First and foremost, ADHD is not “real” in the same sense as leukemia or diabetes. The latter can be objectively verified and measured. Not so with ADHD. It is a concept, nothing more. No test will reliably identify it. The diagnostic criteria are entirely subjective. Therefore, a person diagnosed as “having” ADHD does not “have” more than a diagnosis.
Practitioners and spokespersons for BP and BMH often refer to the “ADHD gene,” a theoretical entity that supposedly causes either “brain differences” or a “biochemical imbalance.” With apologies to individuals who have swallowed and are emotionally invested in these canards, no body of credible, replicated science has established a cause-and-effect relationship between any biological variable and the behaviors associated with an ADHD diagnosis.
Oh, the powers that be talk about such cause and effect convincingly, obviously, but they cannot produce consistent (if any) hard evidence. The same is true of all psychiatric diagnoses, by the way. Yes, even bipolar disorder. Again, my apologies to those who need them.
The ADHD establishment, people with impressive capital letters after their names, claims that certain test results are associated with the behaviors in question. So? The pertinent issue is whether these tests qualify as science. The answer is, they do not. Having administered them, I assure the reader that they are largely superfluous to the diagnosis and are given, in large part, to create the illusion that something scientific is being done to arrive at it.
That brings us to the thorniest issue of all: ADHD medications. ADHD drugs do not produce the paradoxical effect of “slowing people down.” As central nervous system stimulants, they increase attention span (they do so for most folks who take them), and the simple truth is that when someone pays attention to a single task for a reasonable period of time, their activity level will be lower than when their attention is all over the map.

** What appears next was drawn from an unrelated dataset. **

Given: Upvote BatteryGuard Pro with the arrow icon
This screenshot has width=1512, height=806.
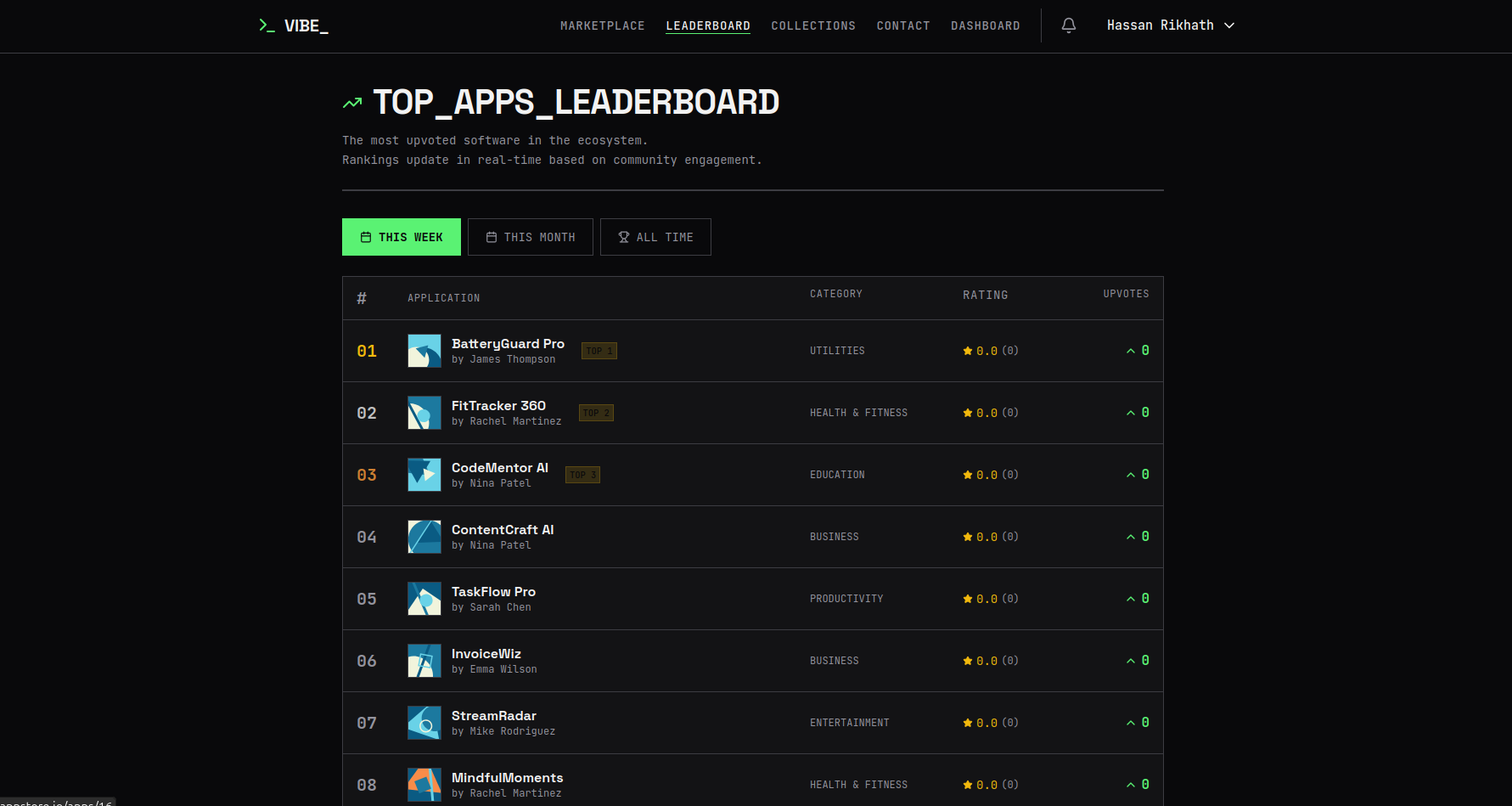Looking at the screenshot, I should point(1131,350).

All that said, the behaviors that define an ADHD diagnosis — short attention span and its cascade — are indisputable. Given decades of research failing to definitively identify a biological cause, the most likely explanation lies with environmental factors. People so diagnosed, and especially parents of children with ADHD diagnoses, tend to have a knee-jerk pronounced agitation response to that suggestion. Therefore, falsehoods rule.